• _WHAT IS NEEDED_
Top to bottom, give the entries again exactly as written.

[Saved entries]
'''

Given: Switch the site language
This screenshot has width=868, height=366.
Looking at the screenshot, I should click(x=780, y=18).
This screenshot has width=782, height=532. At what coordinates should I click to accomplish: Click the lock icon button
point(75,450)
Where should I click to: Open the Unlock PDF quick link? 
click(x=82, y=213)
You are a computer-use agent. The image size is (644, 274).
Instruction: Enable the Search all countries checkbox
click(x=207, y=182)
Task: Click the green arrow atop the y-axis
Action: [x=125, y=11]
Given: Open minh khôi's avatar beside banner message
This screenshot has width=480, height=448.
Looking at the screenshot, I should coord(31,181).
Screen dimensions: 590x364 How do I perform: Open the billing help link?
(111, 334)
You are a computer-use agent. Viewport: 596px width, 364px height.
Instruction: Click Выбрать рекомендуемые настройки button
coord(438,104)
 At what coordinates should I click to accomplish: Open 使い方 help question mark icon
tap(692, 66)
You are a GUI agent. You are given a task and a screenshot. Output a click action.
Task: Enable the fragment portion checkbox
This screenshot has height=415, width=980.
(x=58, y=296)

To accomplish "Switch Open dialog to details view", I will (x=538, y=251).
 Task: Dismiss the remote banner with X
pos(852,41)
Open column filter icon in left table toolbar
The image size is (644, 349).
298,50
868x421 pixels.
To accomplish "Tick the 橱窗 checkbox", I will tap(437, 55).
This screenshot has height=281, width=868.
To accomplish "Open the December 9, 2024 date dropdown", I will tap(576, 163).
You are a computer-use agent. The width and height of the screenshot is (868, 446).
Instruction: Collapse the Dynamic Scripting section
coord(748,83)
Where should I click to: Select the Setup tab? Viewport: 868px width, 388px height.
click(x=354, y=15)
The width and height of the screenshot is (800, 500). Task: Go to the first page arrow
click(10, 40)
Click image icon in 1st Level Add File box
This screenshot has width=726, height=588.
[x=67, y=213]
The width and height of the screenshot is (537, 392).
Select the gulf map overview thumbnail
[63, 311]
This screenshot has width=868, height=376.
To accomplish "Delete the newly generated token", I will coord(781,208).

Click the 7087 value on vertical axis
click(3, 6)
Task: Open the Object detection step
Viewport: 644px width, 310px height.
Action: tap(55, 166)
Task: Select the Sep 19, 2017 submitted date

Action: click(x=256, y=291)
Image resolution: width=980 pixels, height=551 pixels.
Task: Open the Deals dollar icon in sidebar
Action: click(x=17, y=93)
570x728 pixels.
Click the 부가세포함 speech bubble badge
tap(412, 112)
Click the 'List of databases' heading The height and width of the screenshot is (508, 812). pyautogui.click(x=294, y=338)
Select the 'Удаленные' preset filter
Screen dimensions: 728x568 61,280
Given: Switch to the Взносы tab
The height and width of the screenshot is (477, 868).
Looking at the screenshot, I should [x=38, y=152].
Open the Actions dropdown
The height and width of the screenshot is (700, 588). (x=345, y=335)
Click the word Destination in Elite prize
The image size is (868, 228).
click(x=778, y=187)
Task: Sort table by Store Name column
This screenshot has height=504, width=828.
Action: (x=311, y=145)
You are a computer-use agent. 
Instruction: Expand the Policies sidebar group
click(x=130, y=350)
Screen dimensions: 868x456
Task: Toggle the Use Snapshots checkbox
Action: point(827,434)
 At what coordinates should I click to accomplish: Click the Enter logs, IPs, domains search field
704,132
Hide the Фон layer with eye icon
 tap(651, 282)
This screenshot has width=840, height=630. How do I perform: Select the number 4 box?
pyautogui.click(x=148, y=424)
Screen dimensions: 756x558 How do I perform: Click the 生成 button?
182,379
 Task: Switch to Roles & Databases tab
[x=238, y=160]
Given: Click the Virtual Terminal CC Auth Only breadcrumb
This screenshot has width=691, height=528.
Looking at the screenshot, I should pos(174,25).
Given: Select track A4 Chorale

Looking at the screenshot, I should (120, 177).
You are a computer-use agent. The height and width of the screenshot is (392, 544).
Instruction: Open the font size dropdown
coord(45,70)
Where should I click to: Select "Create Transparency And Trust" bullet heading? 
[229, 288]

'''

• _ANSWER BOX_
Given: Switch the site language
This screenshot has width=868, height=366.
Looking at the screenshot, I should click(x=780, y=18).
This screenshot has width=782, height=532. At what coordinates should I click to accomplish: Click the lock icon button
point(75,450)
Where should I click to: Open the Unlock PDF quick link? 
click(x=82, y=213)
You are a computer-use agent. The image size is (644, 274).
Instruction: Enable the Search all countries checkbox
click(x=207, y=182)
Task: Click the green arrow atop the y-axis
Action: [x=125, y=11]
Given: Open minh khôi's avatar beside banner message
This screenshot has width=480, height=448.
Looking at the screenshot, I should coord(31,181).
Screen dimensions: 590x364 How do I perform: Open the billing help link?
(111, 334)
You are a computer-use agent. Viewport: 596px width, 364px height.
Instruction: Click Выбрать рекомендуемые настройки button
coord(438,104)
 At what coordinates should I click to accomplish: Open 使い方 help question mark icon
tap(692, 66)
You are a GUI agent. You are given a task and a screenshot. Output a click action.
Task: Enable the fragment portion checkbox
This screenshot has height=415, width=980.
(x=58, y=296)

To accomplish "Switch Open dialog to details view", I will (x=538, y=251).
 Task: Dismiss the remote banner with X
pos(852,41)
Open column filter icon in left table toolbar
The image size is (644, 349).
298,50
868x421 pixels.
To accomplish "Tick the 橱窗 checkbox", I will tap(437, 55).
This screenshot has height=281, width=868.
To accomplish "Open the December 9, 2024 date dropdown", I will tap(576, 163).
You are a computer-use agent. The width and height of the screenshot is (868, 446).
Instruction: Collapse the Dynamic Scripting section
coord(748,83)
Where should I click to: Select the Setup tab? Viewport: 868px width, 388px height.
click(x=354, y=15)
The width and height of the screenshot is (800, 500). Task: Go to the first page arrow
click(10, 40)
Click image icon in 1st Level Add File box
This screenshot has width=726, height=588.
[x=67, y=213]
The width and height of the screenshot is (537, 392).
Select the gulf map overview thumbnail
[63, 311]
This screenshot has width=868, height=376.
To accomplish "Delete the newly generated token", I will coord(781,208).

Click the 7087 value on vertical axis
click(3, 6)
Task: Open the Object detection step
Viewport: 644px width, 310px height.
Action: tap(55, 166)
Task: Select the Sep 19, 2017 submitted date

Action: click(x=256, y=291)
Image resolution: width=980 pixels, height=551 pixels.
Task: Open the Deals dollar icon in sidebar
Action: click(x=17, y=93)
570x728 pixels.
Click the 부가세포함 speech bubble badge
tap(412, 112)
Click the 'List of databases' heading The height and width of the screenshot is (508, 812). pyautogui.click(x=294, y=338)
Select the 'Удаленные' preset filter
Screen dimensions: 728x568 61,280
Given: Switch to the Взносы tab
The height and width of the screenshot is (477, 868).
Looking at the screenshot, I should [x=38, y=152].
Open the Actions dropdown
The height and width of the screenshot is (700, 588). (x=345, y=335)
Click the word Destination in Elite prize
The image size is (868, 228).
click(x=778, y=187)
Task: Sort table by Store Name column
This screenshot has height=504, width=828.
Action: (x=311, y=145)
You are a computer-use agent. 
Instruction: Expand the Policies sidebar group
click(x=130, y=350)
Screen dimensions: 868x456
Task: Toggle the Use Snapshots checkbox
Action: point(827,434)
 At what coordinates should I click to accomplish: Click the Enter logs, IPs, domains search field
704,132
Hide the Фон layer with eye icon
 tap(651, 282)
This screenshot has width=840, height=630. How do I perform: Select the number 4 box?
pyautogui.click(x=148, y=424)
Screen dimensions: 756x558 How do I perform: Click the 生成 button?
182,379
 Task: Switch to Roles & Databases tab
[x=238, y=160]
Given: Click the Virtual Terminal CC Auth Only breadcrumb
This screenshot has width=691, height=528.
Looking at the screenshot, I should pos(174,25).
Given: Select track A4 Chorale

Looking at the screenshot, I should (120, 177).
You are a computer-use agent. The height and width of the screenshot is (392, 544).
Instruction: Open the font size dropdown
coord(45,70)
Where should I click to: Select "Create Transparency And Trust" bullet heading? 
[229, 288]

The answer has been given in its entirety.